• Work to be completed: Leaving the pictures aside, repeat the entries exactly.

• Record extracts:

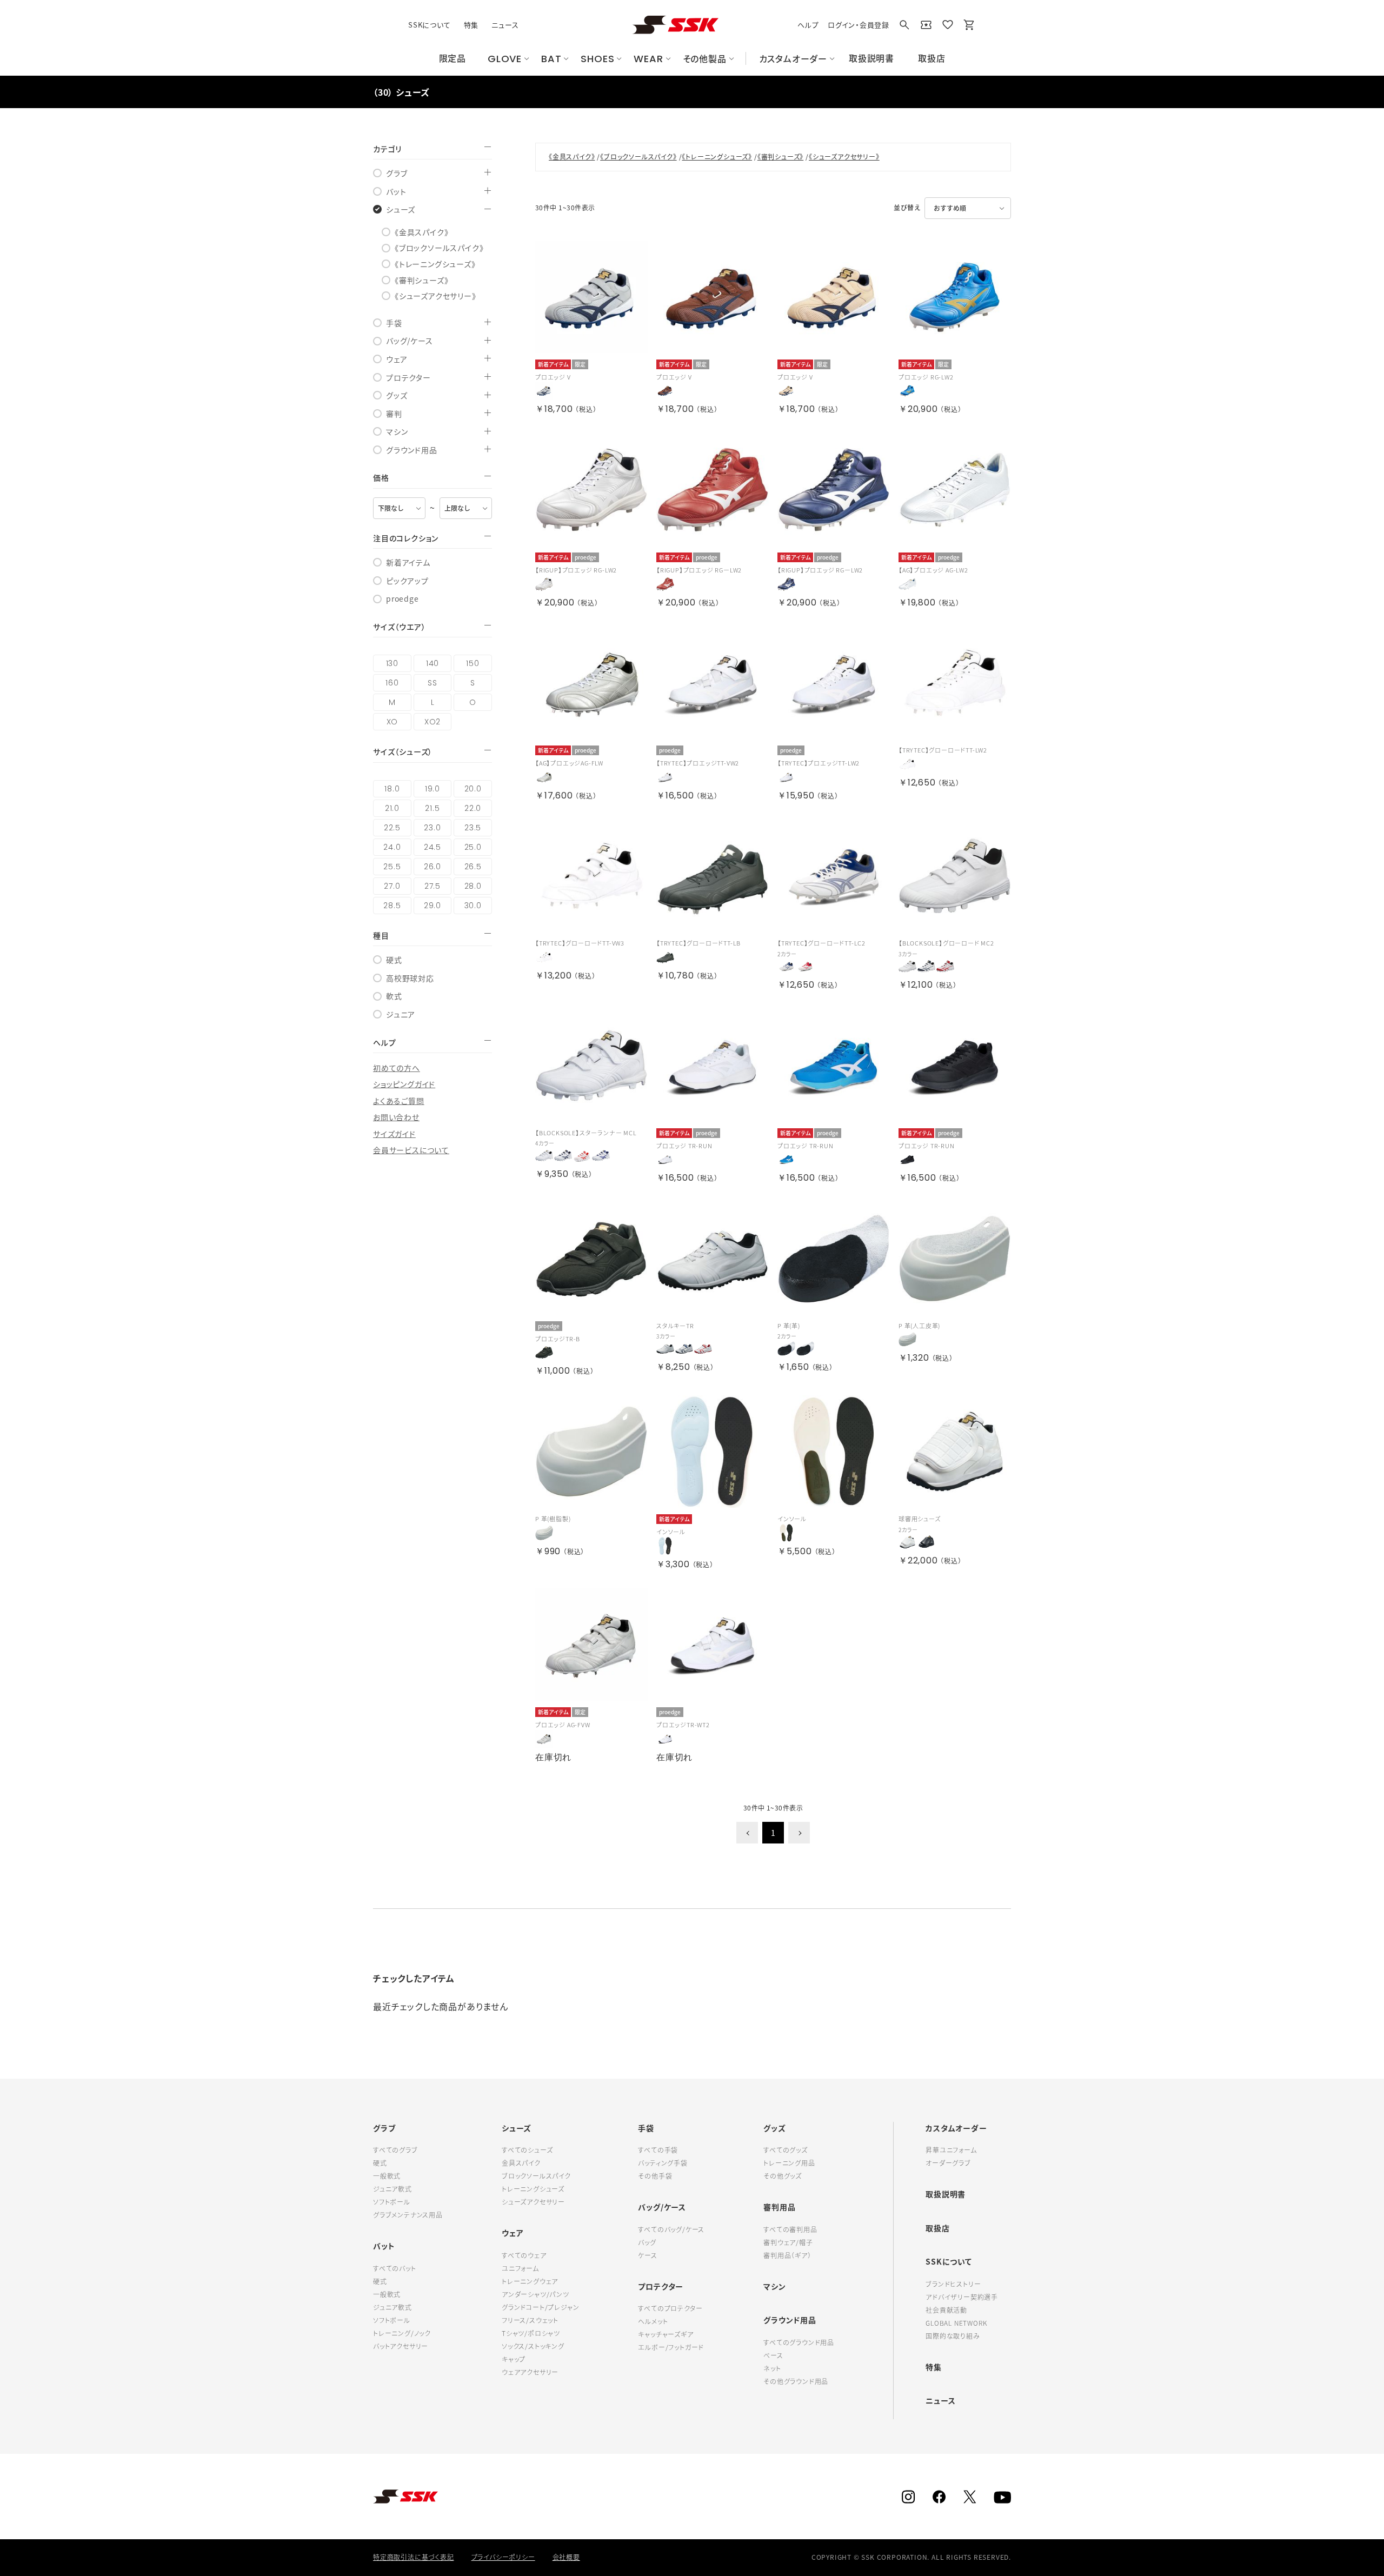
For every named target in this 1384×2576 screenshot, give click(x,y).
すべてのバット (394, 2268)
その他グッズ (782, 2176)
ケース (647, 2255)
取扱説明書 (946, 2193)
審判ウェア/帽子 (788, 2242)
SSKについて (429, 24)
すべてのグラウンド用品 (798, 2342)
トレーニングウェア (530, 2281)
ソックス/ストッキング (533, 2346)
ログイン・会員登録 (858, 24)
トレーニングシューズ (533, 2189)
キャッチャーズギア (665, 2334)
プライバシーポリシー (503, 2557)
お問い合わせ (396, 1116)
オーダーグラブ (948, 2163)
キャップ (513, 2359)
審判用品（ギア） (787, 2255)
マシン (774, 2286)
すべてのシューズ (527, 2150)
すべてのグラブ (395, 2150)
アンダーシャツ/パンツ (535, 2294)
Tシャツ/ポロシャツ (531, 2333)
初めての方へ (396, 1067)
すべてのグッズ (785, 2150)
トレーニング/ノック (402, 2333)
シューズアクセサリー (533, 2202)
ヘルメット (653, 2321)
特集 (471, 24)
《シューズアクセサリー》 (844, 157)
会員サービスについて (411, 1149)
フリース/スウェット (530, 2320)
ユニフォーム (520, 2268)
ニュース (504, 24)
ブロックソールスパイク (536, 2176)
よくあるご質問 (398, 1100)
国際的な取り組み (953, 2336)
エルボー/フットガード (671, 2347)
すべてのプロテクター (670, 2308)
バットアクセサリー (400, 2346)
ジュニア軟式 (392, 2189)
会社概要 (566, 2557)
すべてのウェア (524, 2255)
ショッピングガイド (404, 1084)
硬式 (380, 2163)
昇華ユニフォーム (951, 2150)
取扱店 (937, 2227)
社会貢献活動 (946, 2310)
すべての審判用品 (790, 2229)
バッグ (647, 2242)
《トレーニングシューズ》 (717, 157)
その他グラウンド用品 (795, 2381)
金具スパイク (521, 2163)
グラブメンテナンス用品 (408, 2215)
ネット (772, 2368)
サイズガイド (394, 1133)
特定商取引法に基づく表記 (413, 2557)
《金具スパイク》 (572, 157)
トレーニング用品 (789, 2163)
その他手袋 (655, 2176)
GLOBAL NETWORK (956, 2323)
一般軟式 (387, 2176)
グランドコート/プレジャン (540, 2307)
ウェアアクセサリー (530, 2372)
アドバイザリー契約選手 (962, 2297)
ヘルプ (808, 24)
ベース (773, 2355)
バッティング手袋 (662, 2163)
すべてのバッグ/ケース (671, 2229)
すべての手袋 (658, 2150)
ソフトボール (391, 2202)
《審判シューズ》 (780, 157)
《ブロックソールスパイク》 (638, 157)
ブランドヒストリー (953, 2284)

• Answer to this problem:
For every named target in this 1384×2576 screenshot, give click(x,y).
すべてのバット (394, 2268)
その他グッズ (782, 2176)
ケース (647, 2255)
取扱説明書 (946, 2193)
審判ウェア/帽子 (788, 2242)
SSKについて (429, 24)
すべてのグラウンド用品 (798, 2342)
トレーニングウェア (530, 2281)
ソックス/ストッキング (533, 2346)
ログイン・会員登録 (858, 24)
トレーニングシューズ (533, 2189)
キャッチャーズギア (665, 2334)
プライバシーポリシー (503, 2557)
お問い合わせ (396, 1116)
オーダーグラブ (948, 2163)
キャップ (513, 2359)
審判用品（ギア） (787, 2255)
マシン (774, 2286)
すべてのシューズ (527, 2150)
すべてのグラブ (395, 2150)
アンダーシャツ/パンツ (535, 2294)
Tシャツ/ポロシャツ (531, 2333)
初めての方へ (396, 1067)
すべてのグッズ (785, 2150)
トレーニング/ノック (402, 2333)
シューズアクセサリー (533, 2202)
ヘルメット (653, 2321)
特集 (471, 24)
《シューズアクセサリー》 (844, 157)
会員サービスについて (411, 1149)
フリース/スウェット (530, 2320)
ユニフォーム (520, 2268)
ニュース (504, 24)
ブロックソールスパイク (536, 2176)
よくあるご質問 (398, 1100)
国際的な取り組み (953, 2336)
エルボー/フットガード (671, 2347)
すべてのプロテクター (670, 2308)
バットアクセサリー (400, 2346)
ジュニア軟式 (392, 2189)
会社概要 (566, 2557)
すべてのウェア (524, 2255)
ショッピングガイド (404, 1084)
硬式 (380, 2163)
昇華ユニフォーム (951, 2150)
取扱店 (937, 2227)
社会貢献活動 (946, 2310)
すべての審判用品 (790, 2229)
バッグ (647, 2242)
《トレーニングシューズ》 (717, 157)
その他グラウンド用品 (795, 2381)
金具スパイク (521, 2163)
グラブメンテナンス用品 (408, 2215)
ネット (772, 2368)
サイズガイド (394, 1133)
特定商取引法に基づく表記 (413, 2557)
《金具スパイク》 (572, 157)
トレーニング用品 (789, 2163)
その他手袋 (655, 2176)
GLOBAL NETWORK (956, 2323)
一般軟式 (387, 2176)
グランドコート/プレジャン (540, 2307)
ウェアアクセサリー (530, 2372)
アドバイザリー契約選手 (962, 2297)
ヘルプ (808, 24)
ベース (773, 2355)
バッティング手袋 (662, 2163)
すべてのバッグ/ケース (671, 2229)
すべての手袋 (658, 2150)
ソフトボール (391, 2202)
《審判シューズ》 (780, 157)
《ブロックソールスパイク》 (638, 157)
ブランドヒストリー (953, 2284)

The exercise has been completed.